- [Your assignment]: Nothing but the lines from the one with "Given: Click the Pets4Homes logo icon" down to the one with "The image size is (923, 1316)." should be returned, exactly and with both ends included, from the material below.

- [Dataset records]:
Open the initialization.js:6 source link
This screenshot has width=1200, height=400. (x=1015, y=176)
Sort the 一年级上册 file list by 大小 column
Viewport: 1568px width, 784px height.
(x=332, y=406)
---
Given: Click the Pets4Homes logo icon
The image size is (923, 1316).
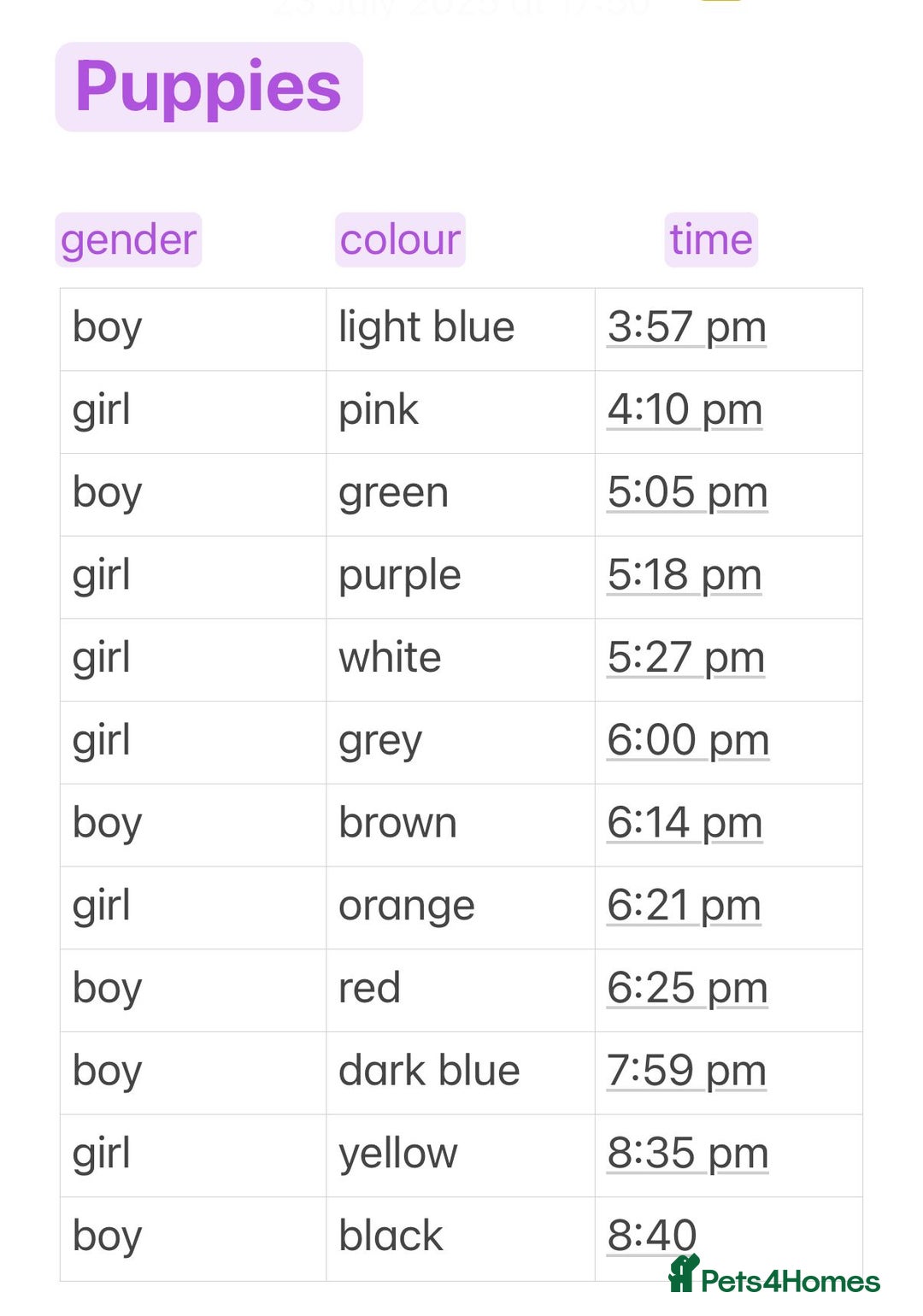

- [Answer box]:
Given: Click the Pets4Homes logo icon
The image size is (923, 1316).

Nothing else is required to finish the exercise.